Seis meses após o início da guerra entre o Irão e o bloco liderado por EUA e Israel, o Estreito de Ormuz continua fortemente condicionado, ameaçando o abastecimento mundial de petróleo e aumentando os riscos para economias importadoras como Cabo Verde
A circulação de navios pelo Estreito de Ormuz, uma das principais rotas mundiais de transporte de petróleo, caiu drasticamente desde o início do conflito, provocando uma das maiores perturbações registadas no transporte marítimo internacional nas últimas décadas.
Na tentativa de evitar uma nova escalada, o primeiro-ministro do Qatar desloca-se esta quinta-feira a Tee rão para contactos diplomáticos. O Irão, por sua vez, mantém condições para uma eventual reabertura do estreito, numa altura em que os mercados continuam particularmente sensíveis a qualquer agravamento da situação.
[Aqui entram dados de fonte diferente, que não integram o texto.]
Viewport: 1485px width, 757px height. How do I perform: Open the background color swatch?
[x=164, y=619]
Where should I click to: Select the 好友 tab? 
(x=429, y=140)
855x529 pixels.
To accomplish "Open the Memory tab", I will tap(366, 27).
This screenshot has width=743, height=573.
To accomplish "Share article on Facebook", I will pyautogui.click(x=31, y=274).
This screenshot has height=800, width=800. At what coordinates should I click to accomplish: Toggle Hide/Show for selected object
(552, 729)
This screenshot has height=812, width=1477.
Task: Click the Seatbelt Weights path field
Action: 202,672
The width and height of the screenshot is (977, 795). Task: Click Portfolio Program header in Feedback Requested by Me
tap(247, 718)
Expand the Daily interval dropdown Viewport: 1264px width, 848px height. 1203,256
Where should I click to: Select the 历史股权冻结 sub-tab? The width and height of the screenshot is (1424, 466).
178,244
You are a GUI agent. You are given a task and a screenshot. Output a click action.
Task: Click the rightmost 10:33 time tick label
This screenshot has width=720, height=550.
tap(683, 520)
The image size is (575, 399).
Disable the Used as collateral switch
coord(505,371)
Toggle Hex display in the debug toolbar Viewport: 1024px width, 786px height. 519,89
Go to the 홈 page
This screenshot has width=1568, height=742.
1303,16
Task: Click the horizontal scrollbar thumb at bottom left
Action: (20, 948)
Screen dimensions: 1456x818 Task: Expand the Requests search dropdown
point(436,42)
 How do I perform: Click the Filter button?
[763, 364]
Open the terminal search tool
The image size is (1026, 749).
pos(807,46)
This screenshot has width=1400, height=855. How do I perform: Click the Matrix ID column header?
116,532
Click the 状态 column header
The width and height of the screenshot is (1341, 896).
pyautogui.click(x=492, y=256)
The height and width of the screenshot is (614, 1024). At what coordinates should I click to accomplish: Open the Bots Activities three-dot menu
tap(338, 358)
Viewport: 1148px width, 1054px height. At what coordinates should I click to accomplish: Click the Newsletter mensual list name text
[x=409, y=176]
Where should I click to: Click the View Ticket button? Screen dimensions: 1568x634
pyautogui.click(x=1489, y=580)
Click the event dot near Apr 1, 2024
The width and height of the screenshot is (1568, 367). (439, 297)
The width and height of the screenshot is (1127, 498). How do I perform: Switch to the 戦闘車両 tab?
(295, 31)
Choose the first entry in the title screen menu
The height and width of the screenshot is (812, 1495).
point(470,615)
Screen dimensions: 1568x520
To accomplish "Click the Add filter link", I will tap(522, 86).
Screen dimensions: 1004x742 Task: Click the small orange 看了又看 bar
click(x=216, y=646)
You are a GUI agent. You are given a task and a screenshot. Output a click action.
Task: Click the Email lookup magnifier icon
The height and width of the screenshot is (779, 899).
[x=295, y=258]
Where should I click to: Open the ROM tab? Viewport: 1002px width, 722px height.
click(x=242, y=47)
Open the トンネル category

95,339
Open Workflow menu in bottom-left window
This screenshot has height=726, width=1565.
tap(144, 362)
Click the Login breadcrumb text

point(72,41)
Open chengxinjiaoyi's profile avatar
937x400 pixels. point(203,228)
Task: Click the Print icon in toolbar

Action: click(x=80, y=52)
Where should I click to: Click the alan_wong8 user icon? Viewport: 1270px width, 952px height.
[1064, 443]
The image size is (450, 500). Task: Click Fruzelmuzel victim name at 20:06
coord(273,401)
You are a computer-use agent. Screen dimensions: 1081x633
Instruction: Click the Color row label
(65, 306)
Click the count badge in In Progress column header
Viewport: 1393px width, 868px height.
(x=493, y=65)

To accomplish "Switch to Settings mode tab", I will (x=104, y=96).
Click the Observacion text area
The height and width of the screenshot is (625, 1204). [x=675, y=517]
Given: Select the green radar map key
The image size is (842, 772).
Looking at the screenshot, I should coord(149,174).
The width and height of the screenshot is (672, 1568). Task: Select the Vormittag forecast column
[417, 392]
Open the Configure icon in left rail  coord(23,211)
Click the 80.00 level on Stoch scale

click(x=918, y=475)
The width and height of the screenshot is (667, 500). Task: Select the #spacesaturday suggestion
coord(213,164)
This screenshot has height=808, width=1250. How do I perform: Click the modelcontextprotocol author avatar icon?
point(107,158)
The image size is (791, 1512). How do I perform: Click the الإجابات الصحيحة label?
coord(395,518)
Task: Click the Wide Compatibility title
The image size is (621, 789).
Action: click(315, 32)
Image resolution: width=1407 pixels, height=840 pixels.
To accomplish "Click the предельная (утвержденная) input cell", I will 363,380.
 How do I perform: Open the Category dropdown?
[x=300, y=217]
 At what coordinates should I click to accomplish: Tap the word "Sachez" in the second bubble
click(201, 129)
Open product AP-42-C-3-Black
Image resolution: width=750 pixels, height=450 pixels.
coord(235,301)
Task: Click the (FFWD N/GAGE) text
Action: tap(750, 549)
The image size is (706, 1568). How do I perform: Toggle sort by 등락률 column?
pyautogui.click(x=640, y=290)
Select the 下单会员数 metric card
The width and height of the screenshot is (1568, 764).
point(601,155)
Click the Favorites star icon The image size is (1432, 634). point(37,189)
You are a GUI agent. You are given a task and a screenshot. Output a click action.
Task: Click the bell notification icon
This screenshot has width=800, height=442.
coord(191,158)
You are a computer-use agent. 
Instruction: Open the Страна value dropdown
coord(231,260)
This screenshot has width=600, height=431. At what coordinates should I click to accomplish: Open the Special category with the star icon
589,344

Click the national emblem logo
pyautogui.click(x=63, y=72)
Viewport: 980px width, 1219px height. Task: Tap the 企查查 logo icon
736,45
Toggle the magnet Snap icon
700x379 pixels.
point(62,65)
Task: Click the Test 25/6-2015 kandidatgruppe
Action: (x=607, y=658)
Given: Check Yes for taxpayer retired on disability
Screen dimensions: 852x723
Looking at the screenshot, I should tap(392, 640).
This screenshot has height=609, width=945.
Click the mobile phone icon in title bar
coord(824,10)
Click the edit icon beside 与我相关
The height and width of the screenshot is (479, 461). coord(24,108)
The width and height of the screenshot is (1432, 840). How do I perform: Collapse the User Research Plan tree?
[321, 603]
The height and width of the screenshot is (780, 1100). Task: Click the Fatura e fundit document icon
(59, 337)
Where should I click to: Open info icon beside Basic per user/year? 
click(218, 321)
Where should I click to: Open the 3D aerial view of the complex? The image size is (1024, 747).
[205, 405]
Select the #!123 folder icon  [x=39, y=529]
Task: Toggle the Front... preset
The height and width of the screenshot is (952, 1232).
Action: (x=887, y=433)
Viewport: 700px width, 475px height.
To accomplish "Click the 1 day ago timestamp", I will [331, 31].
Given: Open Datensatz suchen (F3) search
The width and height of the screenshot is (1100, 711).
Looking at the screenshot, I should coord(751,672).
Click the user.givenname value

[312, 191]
A crise já tem reflexos nos preços da energia, com o petróleo Brent a superar recentemente os 90 dólares por barril.
Para Cabo Verde, fortemente dependente de importações, um prolongamento da instabilidade poderá traduzir-se em maior pressão sobre combustíveis, eletricidade, transportes, dessalinização, pesca e preços dos alimentos, com impacto direto no custo de vida.